Segera saja aku turun dan membangunkan rekanku yang lain kecuali bang Athan, karena dia telah tidak berada di dahan tempatnya semula.
"Apa kabut itu telah hilang?" tanya Sing yang masih belum bernyawa sepenuhnya. Aku hanya mengangguk.
"Apa itu kabut yang sama dengan di penginapan?" tanya Kristo yang masih menyandarkan kepalanya di batang pohon.

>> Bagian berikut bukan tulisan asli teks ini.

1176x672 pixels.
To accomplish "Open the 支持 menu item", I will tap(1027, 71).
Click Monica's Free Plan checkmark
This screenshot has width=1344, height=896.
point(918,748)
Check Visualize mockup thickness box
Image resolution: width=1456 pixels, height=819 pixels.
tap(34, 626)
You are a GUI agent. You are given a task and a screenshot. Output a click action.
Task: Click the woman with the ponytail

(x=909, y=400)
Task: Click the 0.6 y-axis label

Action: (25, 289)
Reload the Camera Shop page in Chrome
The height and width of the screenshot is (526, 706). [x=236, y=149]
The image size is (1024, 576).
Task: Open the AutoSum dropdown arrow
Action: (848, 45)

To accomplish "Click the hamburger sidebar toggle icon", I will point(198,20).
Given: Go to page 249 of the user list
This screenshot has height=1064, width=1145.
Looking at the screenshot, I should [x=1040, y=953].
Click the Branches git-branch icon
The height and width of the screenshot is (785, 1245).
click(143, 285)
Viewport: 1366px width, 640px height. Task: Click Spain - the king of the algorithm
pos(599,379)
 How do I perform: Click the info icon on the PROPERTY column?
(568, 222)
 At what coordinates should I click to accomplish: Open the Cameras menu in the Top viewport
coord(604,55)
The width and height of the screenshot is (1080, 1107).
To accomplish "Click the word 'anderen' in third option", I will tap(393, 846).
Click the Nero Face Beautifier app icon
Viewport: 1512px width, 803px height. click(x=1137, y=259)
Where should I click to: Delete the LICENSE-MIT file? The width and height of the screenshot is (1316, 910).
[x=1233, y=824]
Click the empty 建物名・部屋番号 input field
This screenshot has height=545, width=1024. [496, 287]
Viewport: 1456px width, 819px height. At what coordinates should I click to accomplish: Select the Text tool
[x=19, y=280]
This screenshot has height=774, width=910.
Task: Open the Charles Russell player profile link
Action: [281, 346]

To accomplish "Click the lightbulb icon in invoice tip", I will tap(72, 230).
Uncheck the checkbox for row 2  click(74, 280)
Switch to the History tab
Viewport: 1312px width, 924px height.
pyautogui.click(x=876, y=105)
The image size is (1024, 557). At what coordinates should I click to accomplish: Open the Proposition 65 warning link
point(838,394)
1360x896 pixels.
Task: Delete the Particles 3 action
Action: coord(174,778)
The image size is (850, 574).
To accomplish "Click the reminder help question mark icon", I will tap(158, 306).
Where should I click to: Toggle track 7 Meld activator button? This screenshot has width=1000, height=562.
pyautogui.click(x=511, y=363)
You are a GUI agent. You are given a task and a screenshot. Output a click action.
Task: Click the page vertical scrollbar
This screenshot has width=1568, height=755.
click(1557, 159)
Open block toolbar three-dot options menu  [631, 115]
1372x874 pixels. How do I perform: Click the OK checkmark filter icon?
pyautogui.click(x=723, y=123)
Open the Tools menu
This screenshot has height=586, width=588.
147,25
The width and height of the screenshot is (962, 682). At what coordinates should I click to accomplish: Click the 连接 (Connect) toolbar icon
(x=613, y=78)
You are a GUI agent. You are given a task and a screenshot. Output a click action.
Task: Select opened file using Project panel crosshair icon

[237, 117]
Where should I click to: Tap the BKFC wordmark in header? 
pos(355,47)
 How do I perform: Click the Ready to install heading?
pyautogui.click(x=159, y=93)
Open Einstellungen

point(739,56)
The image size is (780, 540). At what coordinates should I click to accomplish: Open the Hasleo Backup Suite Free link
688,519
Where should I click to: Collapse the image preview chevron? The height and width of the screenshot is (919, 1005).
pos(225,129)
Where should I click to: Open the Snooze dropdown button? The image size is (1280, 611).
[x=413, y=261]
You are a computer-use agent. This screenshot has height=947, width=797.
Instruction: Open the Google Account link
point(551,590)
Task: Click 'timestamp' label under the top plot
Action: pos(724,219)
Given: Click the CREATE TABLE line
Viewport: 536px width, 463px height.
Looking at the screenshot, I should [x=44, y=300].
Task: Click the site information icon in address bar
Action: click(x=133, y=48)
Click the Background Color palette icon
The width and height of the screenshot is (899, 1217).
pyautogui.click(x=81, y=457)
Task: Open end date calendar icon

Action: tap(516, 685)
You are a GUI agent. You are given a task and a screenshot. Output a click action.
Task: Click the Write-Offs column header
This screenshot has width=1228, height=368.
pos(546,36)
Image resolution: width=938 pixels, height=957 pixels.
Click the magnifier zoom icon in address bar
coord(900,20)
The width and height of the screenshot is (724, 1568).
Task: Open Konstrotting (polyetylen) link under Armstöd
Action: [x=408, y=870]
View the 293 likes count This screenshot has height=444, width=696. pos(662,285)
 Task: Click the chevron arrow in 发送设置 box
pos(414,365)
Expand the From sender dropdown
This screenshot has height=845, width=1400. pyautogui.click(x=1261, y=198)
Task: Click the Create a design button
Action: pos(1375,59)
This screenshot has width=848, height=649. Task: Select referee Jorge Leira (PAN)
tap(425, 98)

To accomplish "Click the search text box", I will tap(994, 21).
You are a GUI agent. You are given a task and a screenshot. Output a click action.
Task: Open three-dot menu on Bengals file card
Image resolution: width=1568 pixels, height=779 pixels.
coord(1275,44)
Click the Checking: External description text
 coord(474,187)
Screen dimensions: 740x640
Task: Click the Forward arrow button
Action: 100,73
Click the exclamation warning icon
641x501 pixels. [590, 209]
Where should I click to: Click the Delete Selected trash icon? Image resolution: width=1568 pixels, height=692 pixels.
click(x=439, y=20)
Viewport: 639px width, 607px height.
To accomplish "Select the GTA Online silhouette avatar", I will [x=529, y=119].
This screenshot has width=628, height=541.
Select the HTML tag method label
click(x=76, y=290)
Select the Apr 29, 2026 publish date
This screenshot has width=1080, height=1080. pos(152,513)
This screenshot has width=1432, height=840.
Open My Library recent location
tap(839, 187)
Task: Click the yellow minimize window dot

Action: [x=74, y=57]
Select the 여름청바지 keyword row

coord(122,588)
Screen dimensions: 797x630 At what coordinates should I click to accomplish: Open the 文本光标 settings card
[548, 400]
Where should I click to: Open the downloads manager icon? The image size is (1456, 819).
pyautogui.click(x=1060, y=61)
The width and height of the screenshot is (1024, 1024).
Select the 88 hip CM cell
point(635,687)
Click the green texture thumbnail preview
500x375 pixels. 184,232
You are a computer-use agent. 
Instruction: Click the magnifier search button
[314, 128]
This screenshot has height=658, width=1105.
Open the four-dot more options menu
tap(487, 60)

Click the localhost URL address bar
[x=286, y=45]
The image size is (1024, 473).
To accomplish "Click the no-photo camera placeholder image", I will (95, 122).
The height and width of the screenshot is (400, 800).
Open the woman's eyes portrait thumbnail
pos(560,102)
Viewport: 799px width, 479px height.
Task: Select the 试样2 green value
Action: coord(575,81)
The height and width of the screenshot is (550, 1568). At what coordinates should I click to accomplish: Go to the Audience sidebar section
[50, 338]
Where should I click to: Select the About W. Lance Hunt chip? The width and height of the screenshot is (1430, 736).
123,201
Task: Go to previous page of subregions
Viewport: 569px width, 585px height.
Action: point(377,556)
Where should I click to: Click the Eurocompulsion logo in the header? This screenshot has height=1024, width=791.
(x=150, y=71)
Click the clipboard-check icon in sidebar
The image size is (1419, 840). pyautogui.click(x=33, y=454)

"Entah, tapi ku rasa itu adalah kepulan asap dari ledakan itu," sahutku tak begitu minat.
Aku menyiapkan semua senajata dan beberapa makanan yang masih tersisa di dalam buntelan. Kuperkirakan hari ini tidak begitu buruk, sehingga kuputuskan untuk mencari beberapa buah berry untuk sarapan sebelum kembali berkelahi dengan musuh.
Merah, mungil dan manis, mereka adalah kesukaanku. Berry merah hutan adalah buah terbaik yang pernah ku makan, hanya saja itu tidak dapat tumbuh subur di tanah perkebunan milik ayah entah apa penyebabnya.
Satu kantongan terisi setengah dengan buah berry merah itu, hal sederhana yang berhasil menambah semangatku pagi ini.
Dari kejauhan aku mendengar samar suara langkah kaki seseorang. Aku sedikit bersembunyi di balik tanaman berry karena aku sedang tidak membawa senjata apapun.
Ku hitung dengan memperkirakan jarak langkah kaki itu dariku, beberapa saat kemudian muncullah sosok Athan dari arah kiri yang berjalan terus menuju hutan bagian dalam. Untuk sesaat aku terdiam, sorot mata pria itu sedikit berbeda dari biasanya, lurus kedepan dan tampak kosong sama sekali tidak menghiraukan kanan dan kiri. Dingin, seperti biasa hanya auranya sedikit berbeda.
"Bang Athan!" panggilku saat telah menyadari kalau sosok itu telah berjalan jauh semakin menuju hutan.
"Bang! Apa yang akan kamu lakukan disana?" pertanyaanku masih tak dihiraukan. Aku sangat yakin suaraku cukup nyaring di tengah hutan yang sunyi.
"Hey ketua tim!" Aku hendak mengikuti langkah besar pria itu, tetapi Kristo tiba-tiba muncul dan menahan lenganku dari belakang.
"Ami! Kami semua mencarimu, apa yang sedang kamu lakukan disini?" tanya nya serius.
"Ah aku mencari buah berry," aku segera menunjukkan kantonganku yang terisi lebih dari setengah dengan berry hutan merah.
"Huh aku dan Sing mengira kamu telah dilahap binatang buas tau! Jika tidak mendengar teriakanmu, mungkin aku tidak akan menemukanmu," ujarnya lagi dengan gaya bicara yang mirip ayah. "Tapi kenapa kamu berteriak? Apa ada hal yang mengganggumu?"
"Oh itu …," aku segera mnunjuk kea rah perginya bang Athan tadi, tapi kini ketua tim kami sudah tidak lagi berada disana.
"Kenapa?"
"Tadi Bang Athan berjalan ke dalam hutan, aku meneriakinya karena ingin tahu apa yang akan dia lakukan disana," jawabku terus terang.
"Athan? Dia sedang membuat api dengan Sing di dekat pohon, dia tadi pergi berburu kelinci saat kita masih terlelap."